Since the 1973 Roe vs Wade legal ruling was overturned earlier this year, some states have made local abortion laws more restrictive, with some banning them altogether.
However, the results of a recent survey show that abortion is now a key issue when it comes to voting in next month’s midterm elections. In fact, around half of US registered voters say that the issue has made them more motivated to vote this year.
As of this month, 17 states have banned or restricted abortion: Alabama, Arizona, Arkansas, Florida, Georgia, Idaho, Kentucky, Louisiana, Mississippi, Missouri, North Carolina, Oklahoma, South Dakota, Tennessee, Texas, Utah, and West Virginia.
The survey shows that voters in states with full abortion bans are more likely to be motivated to vote than they were in previous elections.
Women were also more likely to be motivated to vote by abortion rights. Of the female respondents aged 18 to 59, 3 in 5 said they were more likely to vote next month, with the Supreme Court decision to overturn Roe vs. Wade as a key motivator.

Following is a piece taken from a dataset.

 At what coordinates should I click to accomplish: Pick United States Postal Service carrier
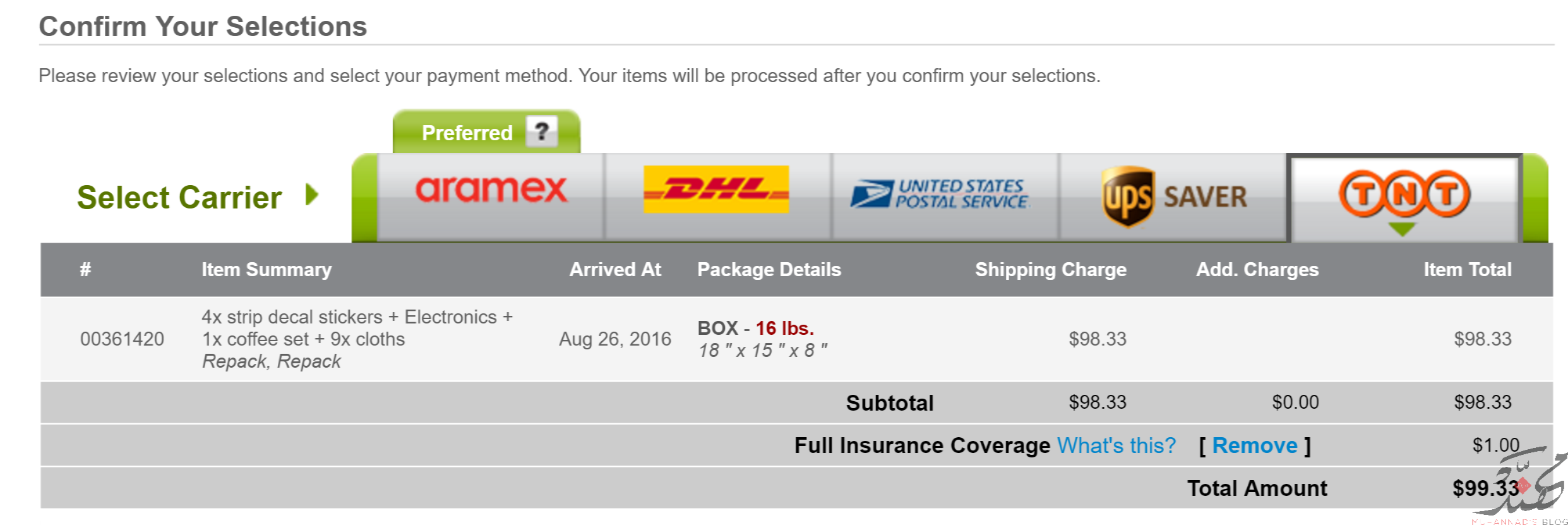coord(940,194)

The survey also found that people who voted for the Democrats were more likely to say the decision was motivating them to vote, although it also found that the majority of Republicans oppose some laws that restrict abortions.
For example, 70% of Republicans said they are against laws that ban abortion in cases of rape or incest and 64% were opposed to fines or prison time being given to women getting abortions.
Another 65% said they were against private citizens being allowed to sue someone who helps another person get an abortion.
Democrats were usually more likely to oppose these laws, though, without around 90% being against these types of laws. This difference was also bigger for more extreme rules.
For laws that prohibit abortion once fetal cardiac activity is detected, around 80% of Democrat voters said they were opposed to the idea, compared with around a third of Republicans.